SATURDAY, April 27, 2024
nationthailand

Smog returns in Upper North

Smog returns in Upper North

Artificial rainmaking flights resumed in Chiang Mai yesterday after being suspended on Saturday and haze returned to cover the province, Thai news agencies reported yesterday.

Song Klinprathum, director of the royal rainmaking operations centre in the Upper North, said six flights were set to try to induce rain to reduce haze in Chiang Mai and Mae Hong Son.
Banpote Khantasen, a natural resources and environment official in Chiang Mai, said haze was thick again, partly because of a cold air mass blanketing the North.
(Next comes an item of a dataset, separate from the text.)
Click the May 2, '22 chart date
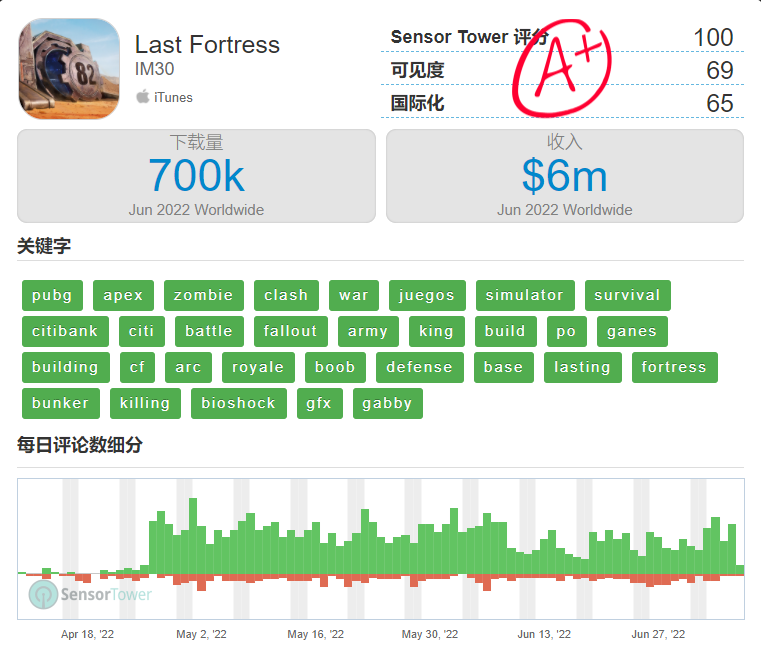The height and width of the screenshot is (658, 761). [201, 634]
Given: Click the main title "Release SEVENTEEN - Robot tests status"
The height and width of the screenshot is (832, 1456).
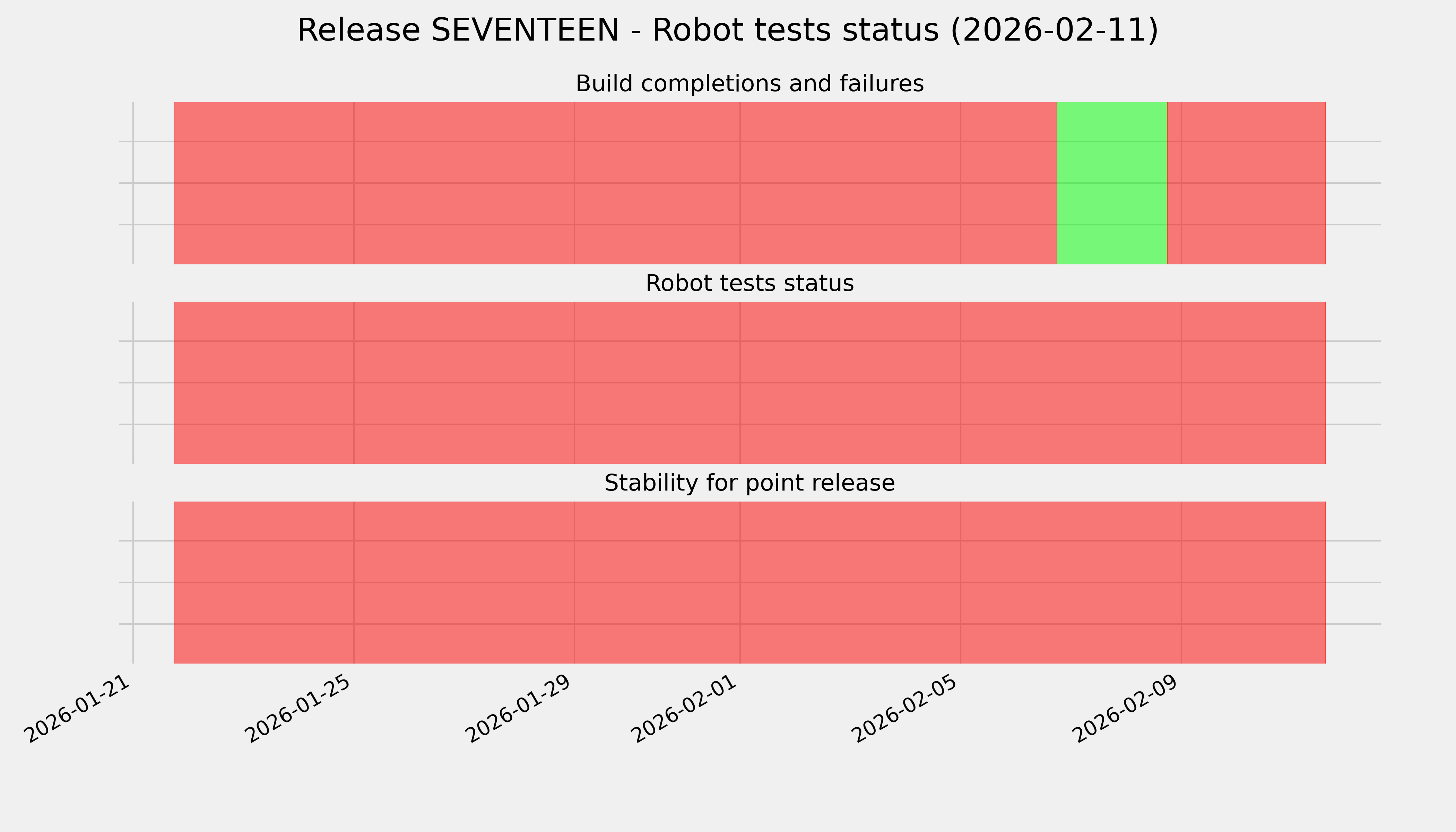Looking at the screenshot, I should [727, 30].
Air quality at Chiang Mai City Hall was 132 micrograms per cubic metre, just over the ‘safe’ level of 120 mg.
The province has strictly controlled outdoor burning and kept monitoring the situation. The level of dust particles normally reaches its highest level from March 2226 every year.
The haze has reemerged in Chiang Rai also. Particulate matter smaller than 10 microns was measured at 337 mg per cubic metre in Mae Sai and 202 mg in the provincial seat.
Visibility dropped to less than one kilometre and municipal officials mobilised fire trucks to spray water in the air to ease the haze problem.
Chiang Rai Governor Thanin Supasaen said the smog stemmed from forest burning across the border and a cold air mass in the area, which kept the haze in the lower atmosphere.
He ordered local authorities in four border districts to sprinkle water in an attempt to block haze from the neighbouring country.